EXERCISE: The entries below need to be transcribed exactly, without their images.

MATERIALS PROVIDED:
Content starts

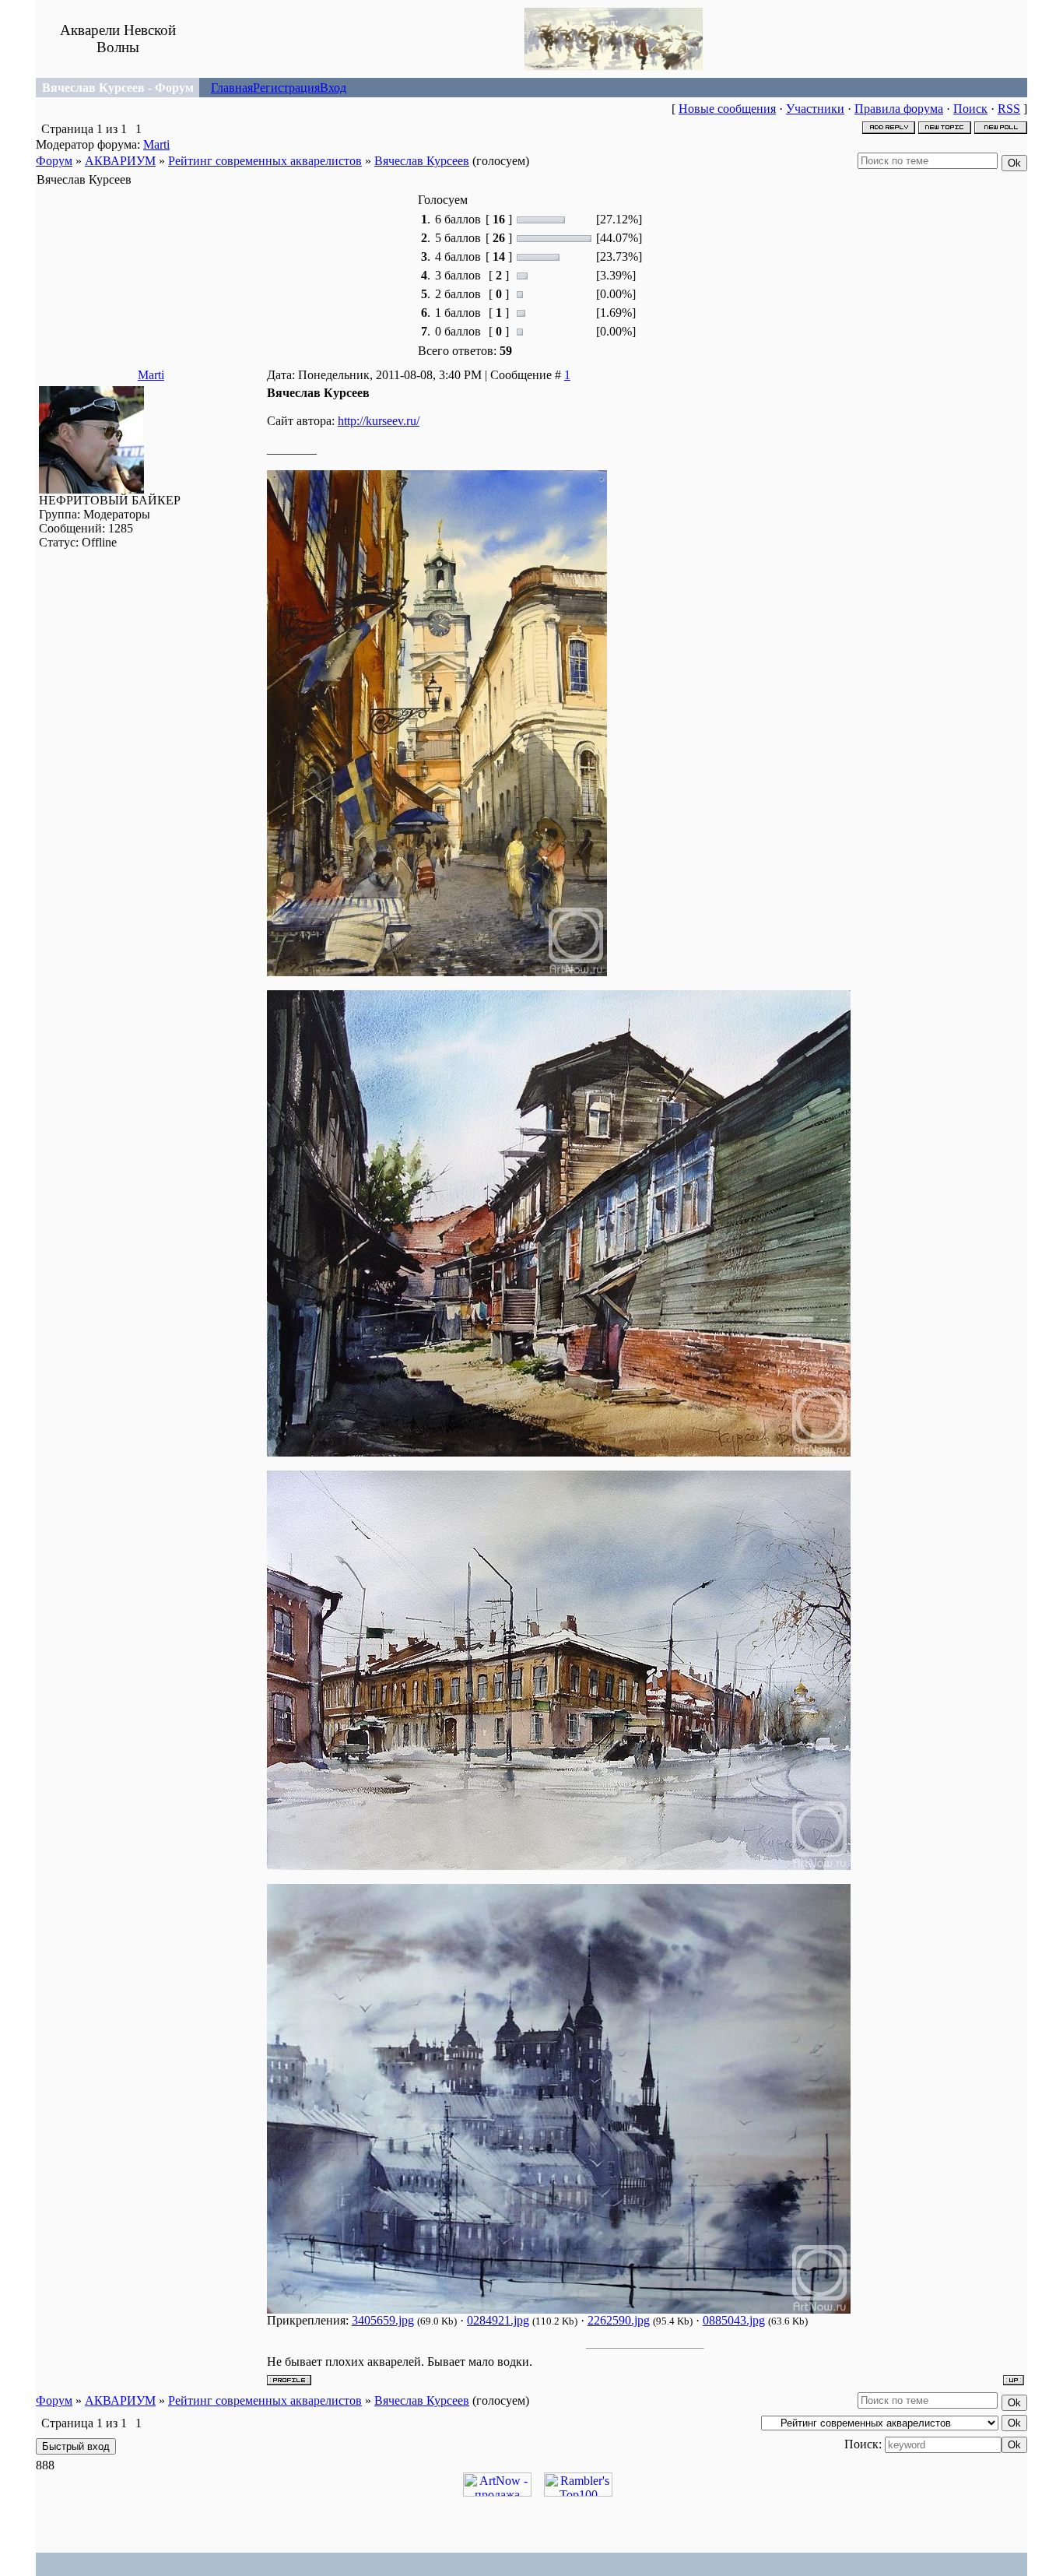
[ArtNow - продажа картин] (497, 2492)
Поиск (970, 108)
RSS (1009, 108)
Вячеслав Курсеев (421, 160)
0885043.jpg (734, 2320)
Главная (232, 87)
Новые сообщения (727, 108)
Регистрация (286, 87)
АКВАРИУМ (120, 160)
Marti (156, 144)
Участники (815, 108)
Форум (54, 160)
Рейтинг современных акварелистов (265, 160)
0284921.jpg (498, 2320)
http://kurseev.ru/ (378, 420)
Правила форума (898, 108)
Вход (333, 87)
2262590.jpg (619, 2320)
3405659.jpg (383, 2320)
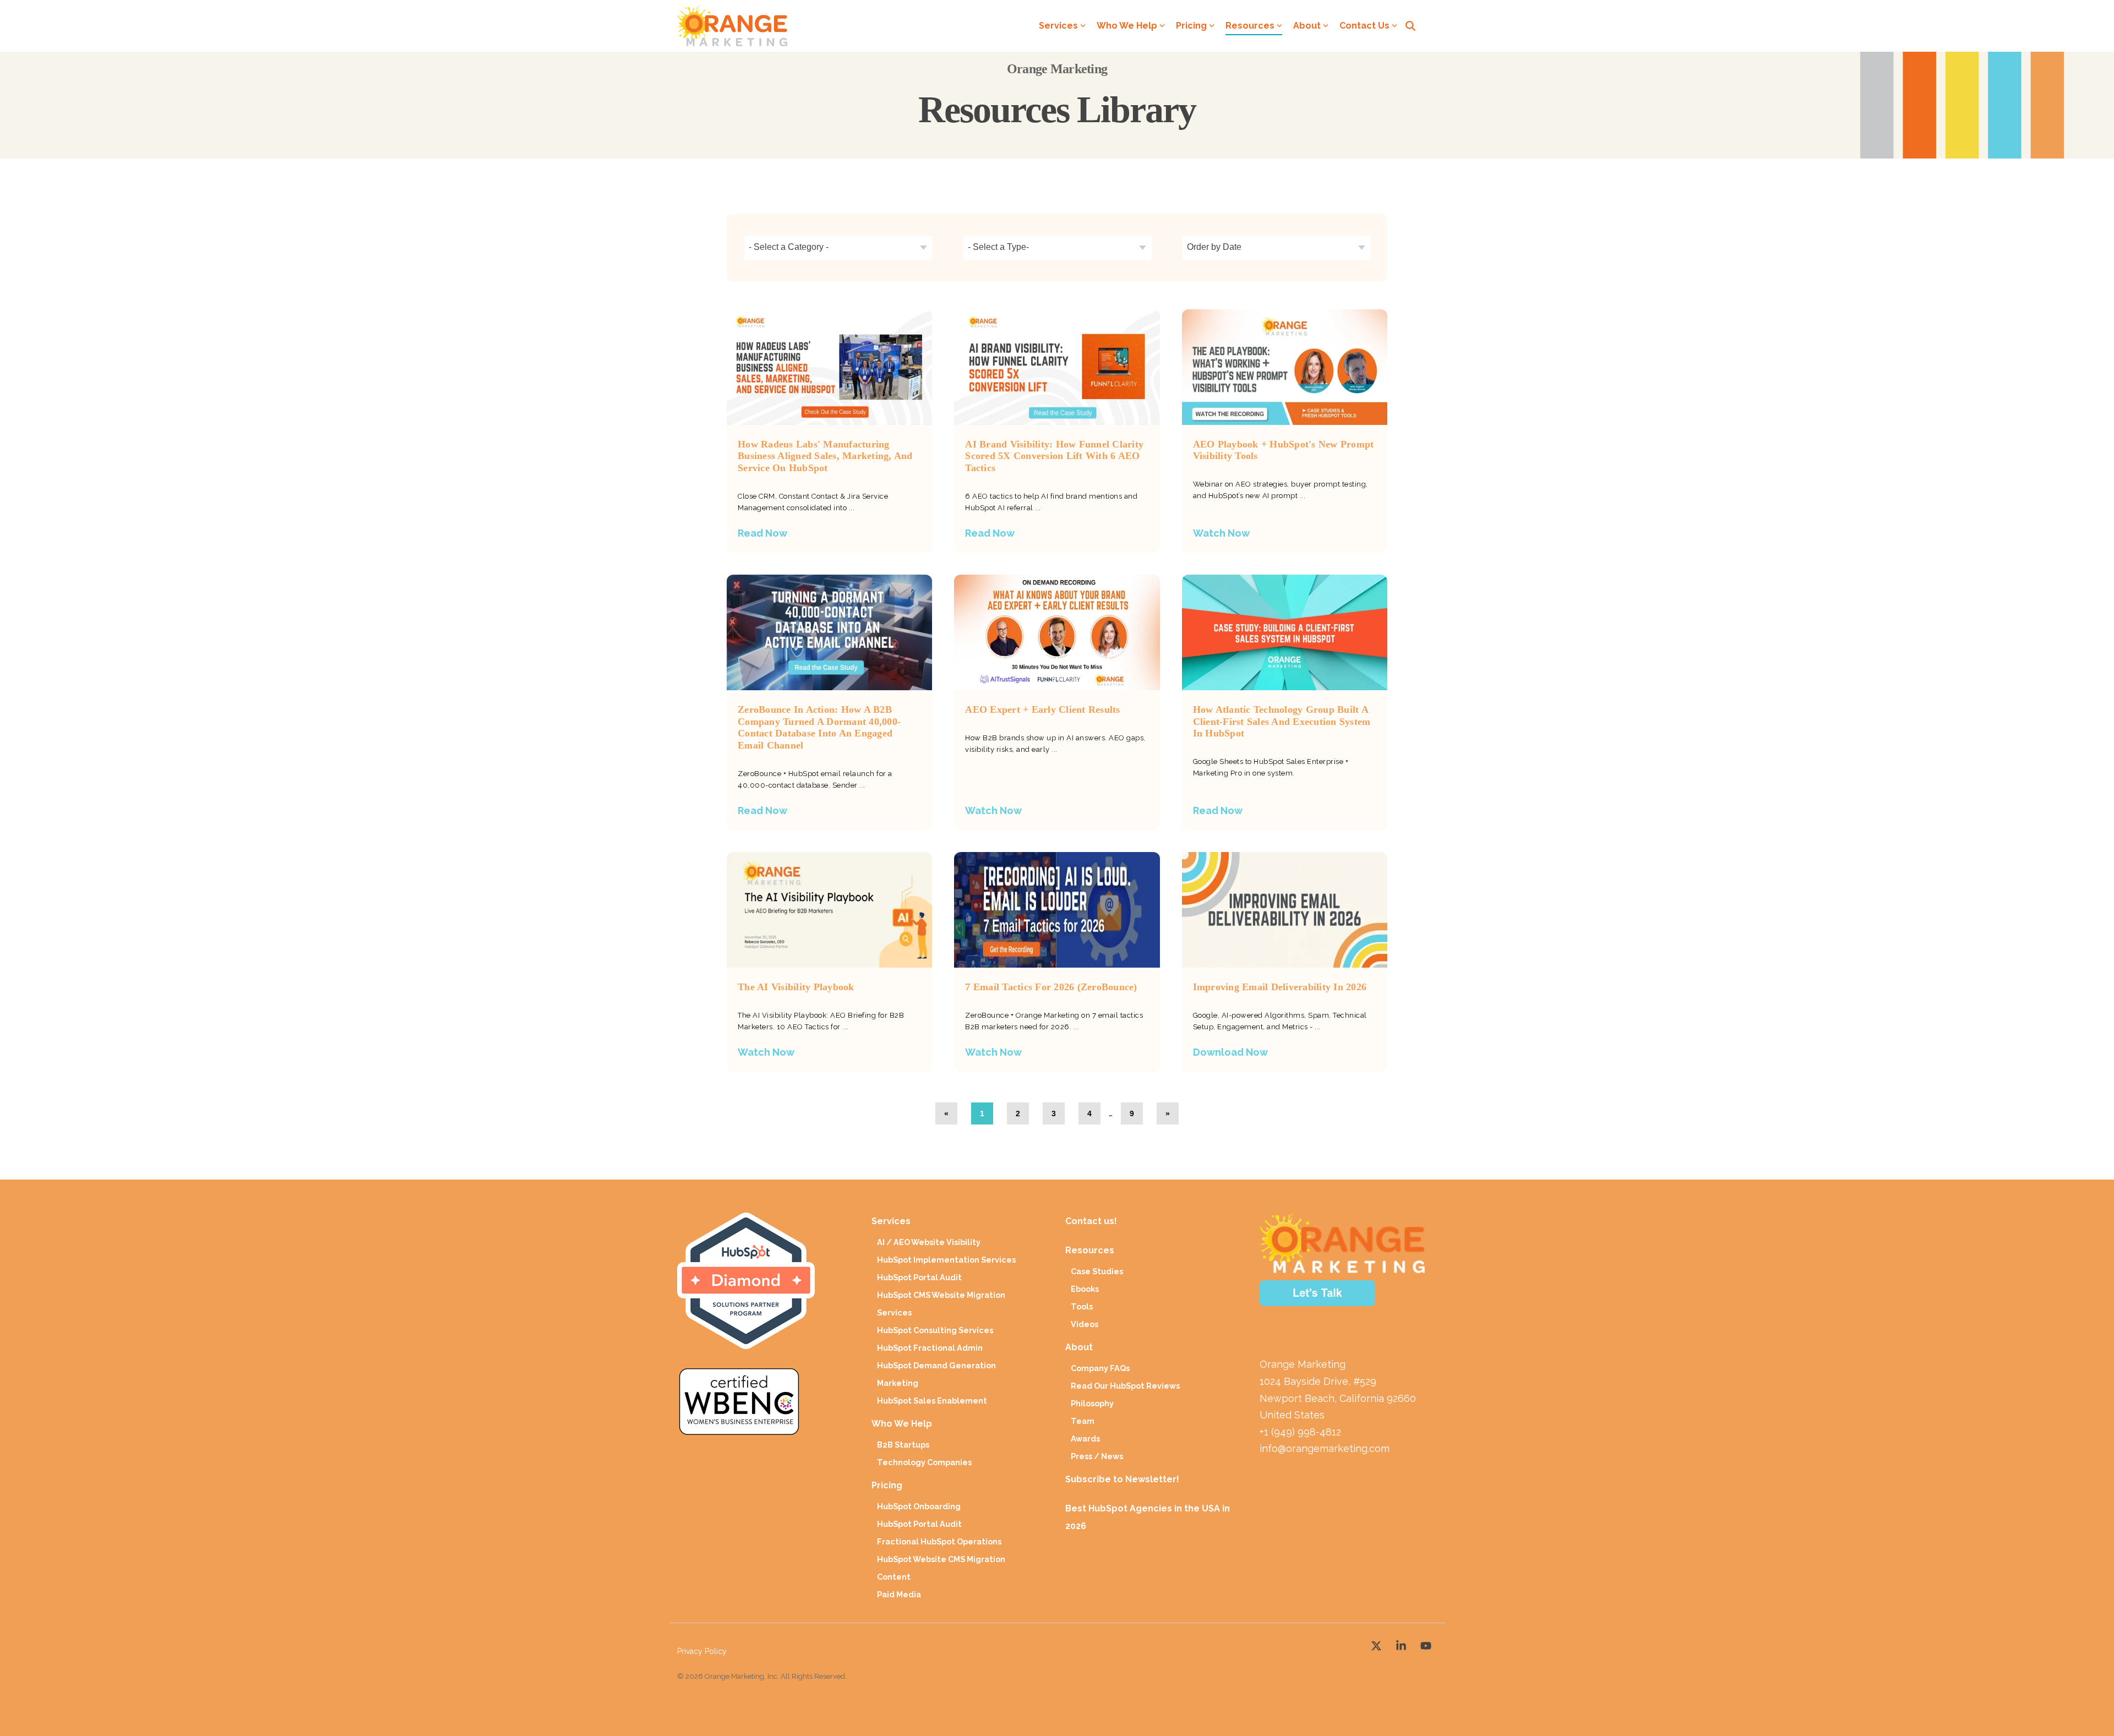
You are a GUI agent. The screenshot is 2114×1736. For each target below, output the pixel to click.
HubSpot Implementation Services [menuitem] (946, 1259)
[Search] (1410, 26)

Content ends

EXPECTED ANSWER:
[ArtNow - продажа картин] (497, 2492)
Поиск (970, 108)
RSS (1009, 108)
Вячеслав Курсеев (421, 160)
0885043.jpg (734, 2320)
Главная (232, 87)
Новые сообщения (727, 108)
Регистрация (286, 87)
АКВАРИУМ (120, 160)
Marti (156, 144)
Участники (815, 108)
Форум (54, 160)
Рейтинг современных акварелистов (265, 160)
0284921.jpg (498, 2320)
http://kurseev.ru/ (378, 420)
Правила форума (898, 108)
Вход (333, 87)
2262590.jpg (619, 2320)
3405659.jpg (383, 2320)
You are a GUI agent. The screenshot is 2114×1736. For each target below, output the pixel to click.
HubSpot Implementation Services [menuitem] (946, 1259)
[Search] (1410, 26)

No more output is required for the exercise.